Lipsia, 1 luglio 1646 - 14 novembre 1716, Hannover, Germania
Il filosofo supera i limiti della ragione cartesiana e spinoziana con una teoria della ragione che rende compatibile il metodo deduttivo e l’empirismo, comprende il meccanicismo all’interno del finalismo, il
materialismo all’interno dello spiritualismo, salvando l’individualità senza perdere l’universalità, la libertà senza perdere l’ordine e assicura l’autonomia della Natura pur subordinandola alla Grazia. La nuova metafisica è fondata sulla sua teoria della ragione.
Leibniz concepisce il progetto filosofico di una “mathesis universalis” cioè di un simbolismo universale del sapere che coinvolge la molteplicità del reale e delle sue forme e che si sostanzia in una logica che corrisponde alla matematica.
Per Leibniz si ha un’affermazione vera quando si determina fra i suoi elementi una relazione logicamente necessaria, che può assumere due forme fondate sui seguenti principi:
1) Principio di non contraddizione, in base al quale si evidenziano le verità di ragione, cioè verità consistenti in giudizio in cui il predicato è necessariamente implicato dal soggetto.

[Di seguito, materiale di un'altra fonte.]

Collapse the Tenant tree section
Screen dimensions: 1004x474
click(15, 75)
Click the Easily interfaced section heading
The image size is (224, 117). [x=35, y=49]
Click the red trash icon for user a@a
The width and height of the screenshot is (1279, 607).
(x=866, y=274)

2) Principio di ragion sufficiente, che inserisce le verità di fatto, cioè verità contingenti o di esperienza, il cui opposto è possibile considerare lecito.
Riguardo al problema della conoscenza, essa scaturisce dallo sviluppo dell’intelletto e, in opposizione a Locke, egli ammette l’innatismo della conoscenza, cioè l’esistenza di idee innate nell’uomo, come ad esempio l’idea di anima, che è presente nell’uomo a livello potenziale. I gradi del processo conoscitivo sono la semplice percezione, che corrisponde alla sensibilità, ed è apprensione incosciente dei dati per poi passare all’appercezione, che è la coscienza delle percezioni, attraverso la quale si passa dall’oscurità alla chiarezza dell’intelletto.